Por Marcelo Cardoso
O colunista Marcelo Cardoso escreve sobre a importância de parar de buscar protagonismo épico e trabalhar com o possível – com humildade, presença e inteireza.
Duas semanas atrás, após uma palestra, uma amiga com quem compartilho quase 20 anos de jornada profissional me disse: “Te achei muito pessimista.
O comentário me atravessou. Desde então, essa pergunta me acompanha: Qual é o lugar do otimismo e o do pessimismo quando se procura estar lúcido diante do que vivemos como humanidade? Viktor Frankl oferece uma pista preciosa: “O otimismo não é a convicção de que tudo vai dar certo, mas a certeza de que vale a pena fazer, mesmo que não dê.

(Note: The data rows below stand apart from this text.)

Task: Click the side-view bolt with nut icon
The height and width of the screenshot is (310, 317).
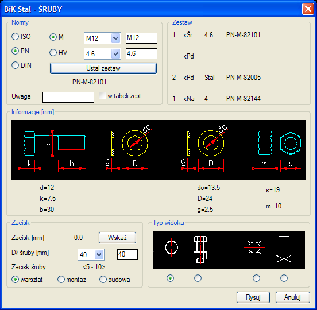Action: tap(200, 250)
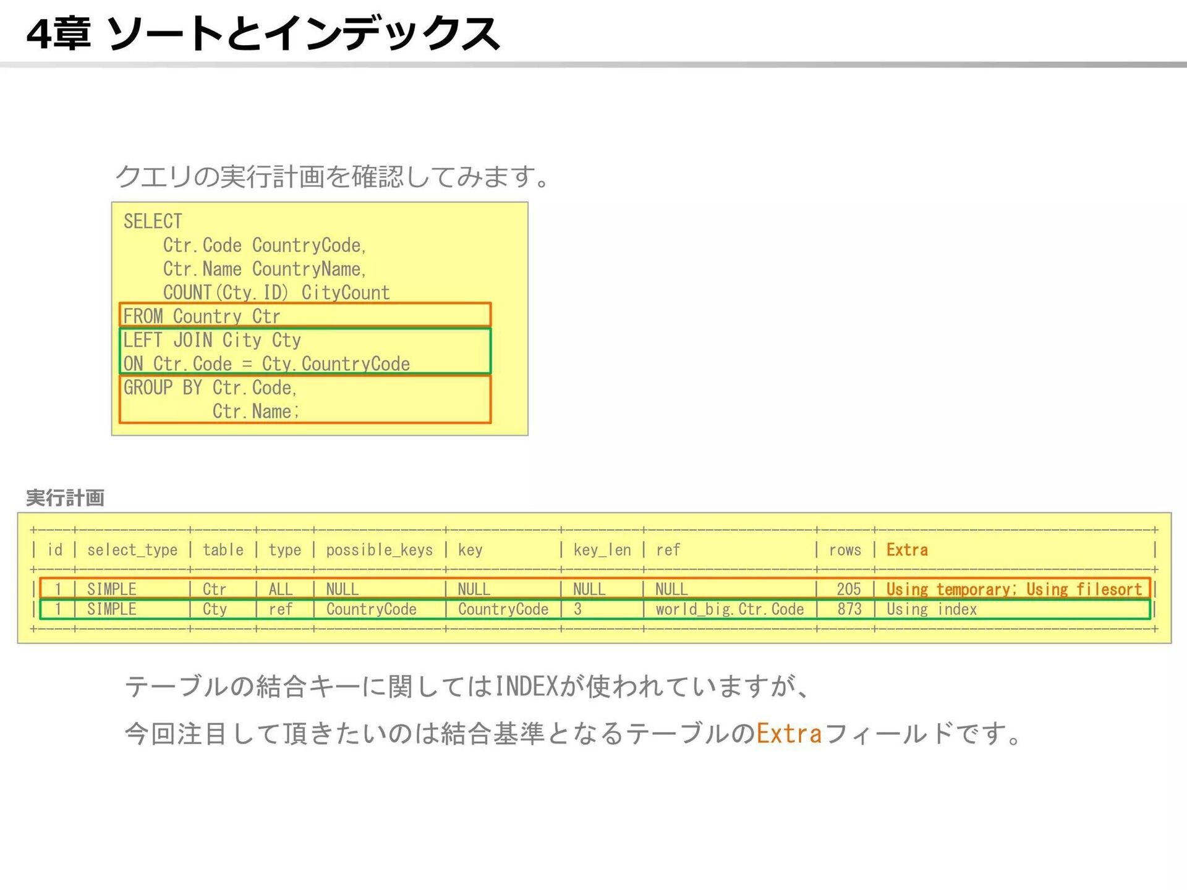Click the GROUP BY Ctr.Code line

[x=210, y=388]
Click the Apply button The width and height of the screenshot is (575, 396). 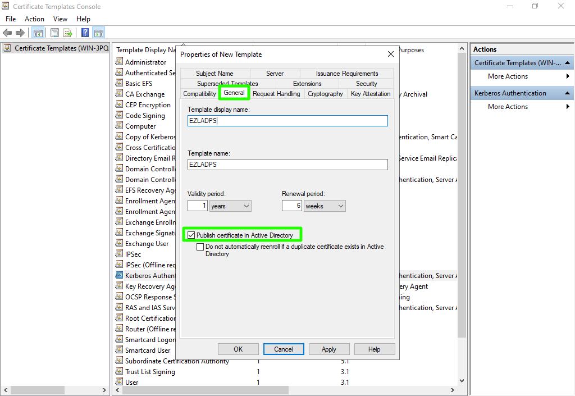pyautogui.click(x=329, y=349)
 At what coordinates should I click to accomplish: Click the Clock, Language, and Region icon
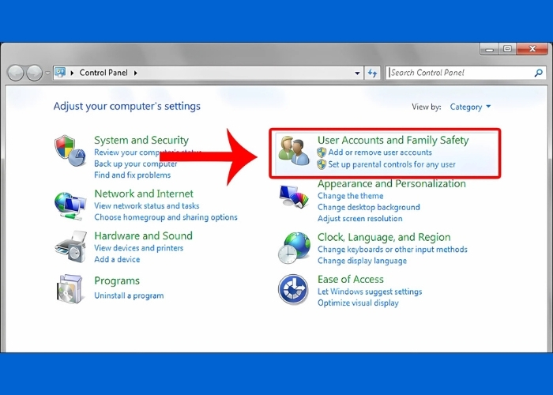point(294,246)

Vivemos imersos na ilusão de que compreendemos a realidade – mas o que chamamos de “realidade” é apenas um recorte, moldado por sentidos limitados e por estruturas cerebrais feitas para simplificar, não para revelar a verdade.
Nosso cérebro não busca precisão, busca sobrevivência. Ele interpreta, distorce, preenche lacunas. A realidade que experimentamos é sempre parcial – mediada por memórias, emoções e crenças.
Manter sobriedade e lucidez diante disso é um dos maiores desafios do nosso tempo. Antes de qualquer diagnóstico organizacional ou social, é preciso reconhecer: vemos o mundo não como ele é, mas como conseguimos suportá-lo.
Uma parte minha, animada desde muito cedo com a ideia de um mundo mais justo, inclusivo e sustentável, se pergunta se não fomos todos abduzidos por uma distorção.
O ceticismo me cutuca: talvez nada disso vá acontecer. Talvez sejamos só ondas quebrando na areia, enquanto líderes autocráticos se revezam no poder e a esperança se dilui.
Mas outra parte – mais silenciosa e resiliente – ainda percebe beleza no instante. Ela me lembra que, mesmo quando o plano maior parece falhar, algo se move: na escuta, no encontro, na presença viva.
Por anos, minha bússola foi clara: contribuir para organizações mais conscientes.
Mas olhando para o estado do mundo – colapsos ambientais, crises institucionais, esgotamento coletivo – é impossível não admitir: na escala macro, meu propósito fracassou.
E, paradoxalmente, foi esse propósito “fracassado” que me moveu, transformou e conectou a contextos de potência real.
Aqui emerge um aprendizado: o efeito colateral das nossas ações pode ser mais importante do que a intenção que as originou.
Nos apegamos tanto à ideia de um propósito nobre e bem-sucedido que esquecemos de olhar para o impacto real – muitas vezes invisível, mas profundo.
Essa expectativa de sucesso está ligada à lógica da Jornada do Herói.
Crescemos esperando o salvador: o CEO visionário, o consultor genial, o líder transformador. Ou, pior, tentando ser essa figura. Mas talvez não haja um final redentor. Talvez o ciclo seja outro.
O mundo não precisa de heróis. Precisa de comunidades maduras, capazes de sustentar o paradoxo, reconhecer seus monstros internos e agir com responsabilidade – mesmo sem garantias.
Exercitar o propósito a partir da aceitação do fracasso é um processo de reconciliação com a sombra.
É parar de buscar protagonismo épico e trabalhar com o possível – com humildade, presença e inteireza.
Como diz Bayo Akomolafe: “Quando você encontrar o monstro, unja seus pés.
Que possamos lembrar que a verdadeira ação nasce não da pressa de resolver, mas da presença que sustenta o que é.
A pergunta que fica: O que assusta mais? O que expande? Qual é o caminho que, mesmo sem garantia, ainda assim pulsa?
Quando encontrarmos o monstro, que não o enfrentemos com espada.
Que toquemos sua pele com mãos vazias, olhos atentos, coração rendido.
Pois talvez o verdadeiro propósito não seja vencer o monstro, mas sentar ao seu lado, aprender sua linguagem e seguir dançando, juntos, no centro do paradoxo.